Work required: In your copy, include no images, and write out every entry below exactly as it stands.

[Collected data]
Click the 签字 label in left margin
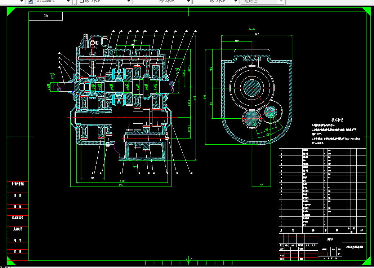The width and height of the screenshot is (374, 268). pos(18,240)
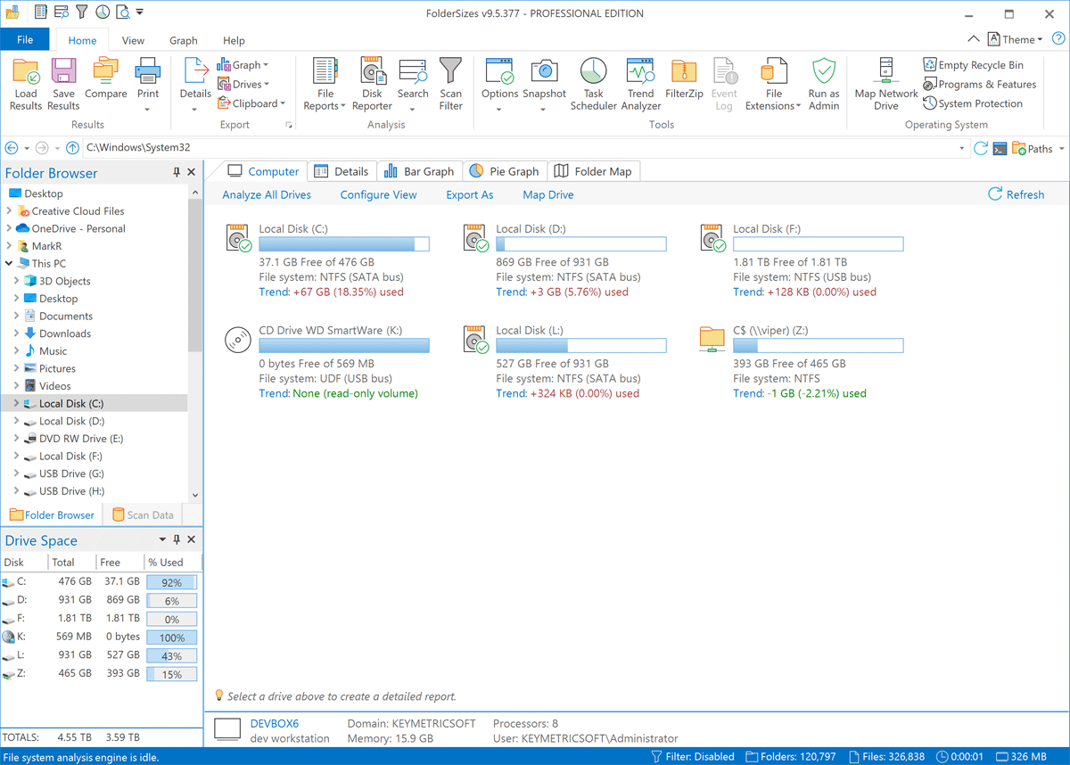The width and height of the screenshot is (1070, 765).
Task: Open the View ribbon tab
Action: coord(133,40)
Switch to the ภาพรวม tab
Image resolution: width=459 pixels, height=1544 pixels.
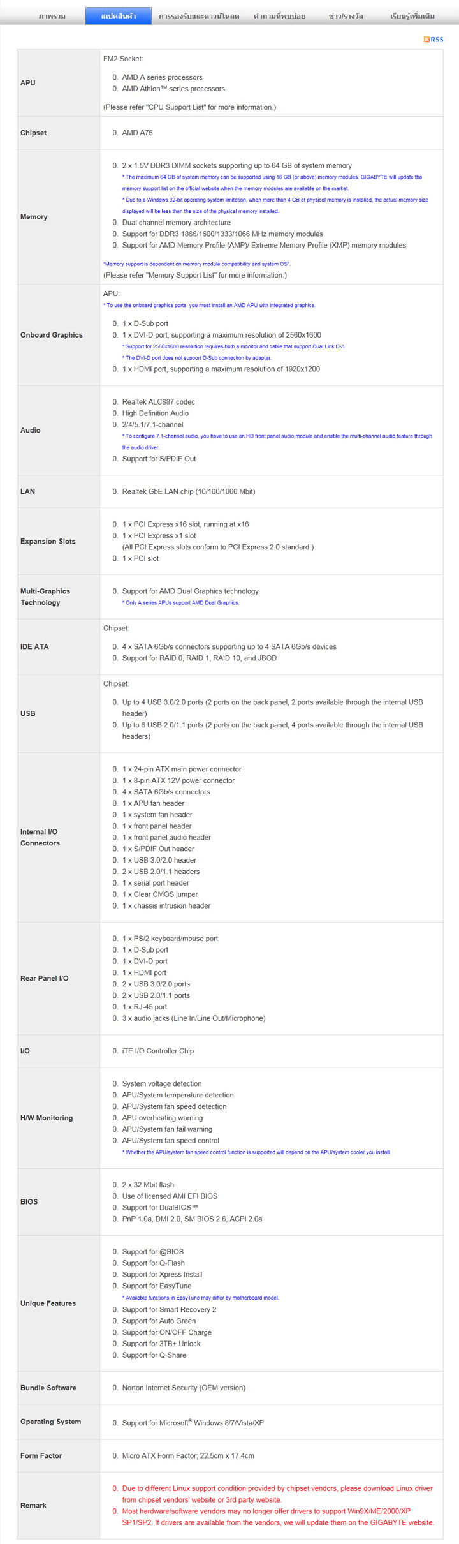coord(52,16)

Solution:
Click the 签字 label in left margin
The width and height of the screenshot is (374, 268). pos(18,240)
The width and height of the screenshot is (1070, 765).
Task: Open the View ribbon tab
Action: coord(133,40)
Switch to the ภาพรวม tab
Image resolution: width=459 pixels, height=1544 pixels.
coord(52,16)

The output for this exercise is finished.